One section of the leaked report focused on attacking WikiLeaks' supporters and it featured a discussion of me. A graph purporting to be an "organizational chart" identified several other targets, including former New York Times reporter Jennifer 8 Lee, Guardian reporter James Ball, and Manning supporter David House. The report claimed I was "critical" to WikiLeaks' public support after its website was removed by Amazon and that "it is this level of support that needs to be disrupted"; absurdly speculated that "without the support of people like Glenn, WikiLeaks would fold"; and darkly suggested that "these are established professionals that have a liberal bent, but ultimately most of them if pushed will choose professional preservation over cause." As The Tech Herald noted, "earlier drafts of the proposal and an email from Aaron Barr used the word 'attacked' over 'disrupted' when discussing the level of support."..

...it turns out that the firms involved here are large, legitimate and serious, and do substantial amounts of work for both the U.S. Government and the nation's largest private corporations (as but one example, see this email from a Stanford computer science student about Palantir).

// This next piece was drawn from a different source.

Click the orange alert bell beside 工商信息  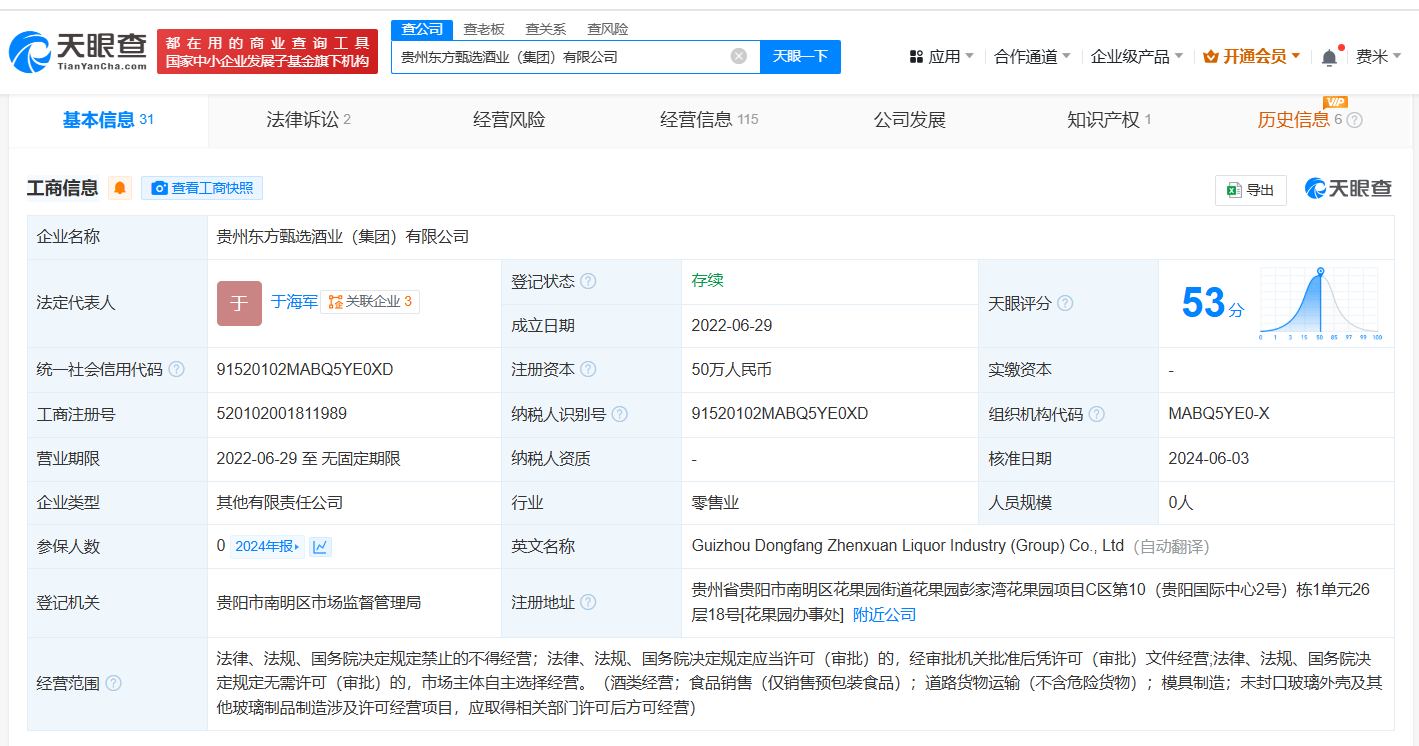120,188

Moreover, these kinds of smear campaigns are far from unusual; in other leaked HB Gary emails, ThinkProgress discovered that similar proposals were prepared for the Chamber of Commerce to attack progressive groups and other activists (including ThinkProgress). And perhaps most disturbing of all, Hunton & Williams was recommended to Bank of America's General Counsel by the Justice Department -- meaning the U.S. Government is aiding Bank of America in its defense against/attacks on WikiLeaks...

...the real issue highlighted by this episode is just how lawless and unrestrained is the unified axis of government and corporate power. I've written many times about this issue -- the full-scale merger between public and private spheres -- because it's easily one of the most critical yet under-discussed political topics. Especially (though by no means only) in the worlds of the Surveillance and National Security State, the powers of the state have become largely privatized. There is very little separation between government power and corporate power. Those who wield the latter intrinsically wield the former. The revolving door between the highest levels of government and corporate offices rotates so fast and continuously that it has basically flown off its track and no longer provides even the minimal barrier it once did. It's not merely that corporate power is unrestrained; it's worse than that: corporations actively exploit the power of the state to further entrench and enhance their power.

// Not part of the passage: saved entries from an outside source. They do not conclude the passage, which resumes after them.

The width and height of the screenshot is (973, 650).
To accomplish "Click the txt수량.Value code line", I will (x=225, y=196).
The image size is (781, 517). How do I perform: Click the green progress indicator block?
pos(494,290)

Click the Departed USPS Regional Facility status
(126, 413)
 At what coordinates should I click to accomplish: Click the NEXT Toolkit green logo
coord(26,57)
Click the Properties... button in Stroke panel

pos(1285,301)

That's what this anti-WikiLeaks campaign is generally: it's a concerted, unified effort between government and the most powerful entities in the private sector (Bank of America is the largest bank in the nation). The firms the Bank has hired (such as Booz Allen) are suffused with the highest level former defense and intelligence officials, while these other outside firms (including Hunton & Williams and Palantir) are extremely well-connected to the U.S. Government. The U.S. Government's obsession with destroying WikiLeaks has been well-documented. And because the U.S. Government is free to break the law without any constraints, oversight or accountability, so, too, are its "private partners" able to act lawlessly. That was the lesson of the Congressional vesting of full retroactive immunity on lawbreaking telecoms, of the refusal to prosecute any of the important Wall Street criminals who caused the 2008 financial crisis, and of the instinctive efforts of the political class to protect defrauding mortgage banks.

The exemption from the rule of law has been fully transferred from the highest level political elites to their counterparts in the private sector. "Law" is something used to restrain ordinary Americans and especially those who oppose this consortium of government and corporate power, but it manifestly does not apply to restrain these elites...


We have government by organized crime. All those relic Mafia families that run the local show are nothing compared to the Big Time. Their hits aren't, either.